Art Linkletter was a radio and TV star of the 1940s-60s whose most enduring schtick was interviewing  children and eliciting cute repartee. He parleyed his fame into a series of books, but failed to make a big splash in the newspaper world with the King Features-distributed cartoon panel Art Linkletter’s Kids.

Although Linkletter was the titular creator of the feature, he most likely had little to do with it, other than perhaps allowing an anonymous writer access to his voluminous files of cute kid sayings. The art was provided by Stan Fine, a veteran gag cartoonist. This seems to have been his only foray into the daily routine of newspaper syndication.

The series began on November 4 1963 and made it at least into October 1964; I suspect it probably got the axe at the end of a one year contract.

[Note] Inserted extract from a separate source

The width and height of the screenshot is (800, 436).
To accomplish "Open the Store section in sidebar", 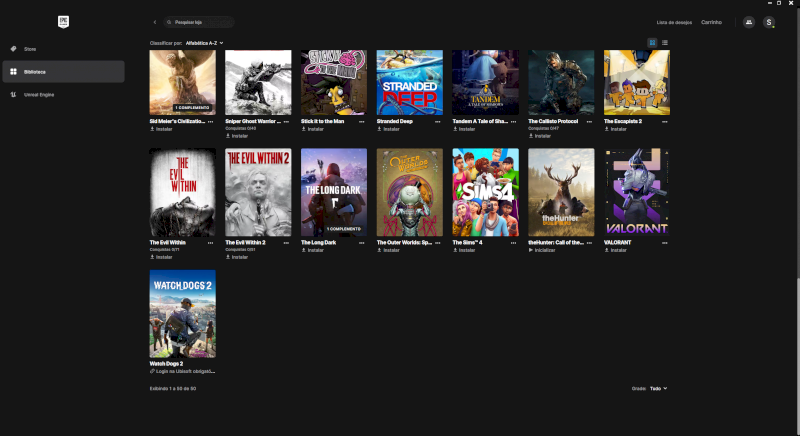I will point(30,48).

The feature had a revolving set of characters whose names show up as subtitles — the most often used were Klunkhead, Powder Puff, Specs Webster and Terry the Terror.

2 comments on “Obscurity of the Day: Art Linkletter’s Kids

  1. I'd guess that Linkletter's name was simply licensed for an existing unrelated panel. Linkletter collected cutesy malaprops and accidental double entendres from real kids, and these are "gaggy" gags with exaggerated characters. It's amusing, but it's so out of sync with Linkletter's reality-based show and books that Linkletter himself (or his managers) may well have pulled the plug.

  2. Mr. Holtz is badly mistaken, as that was not Stan Fine's "first foray into the daily routine of newspaper circulation." Fine would work with Ted Key and later enter the brave new world of adult humor with work published in Hustler and similar genre magazines.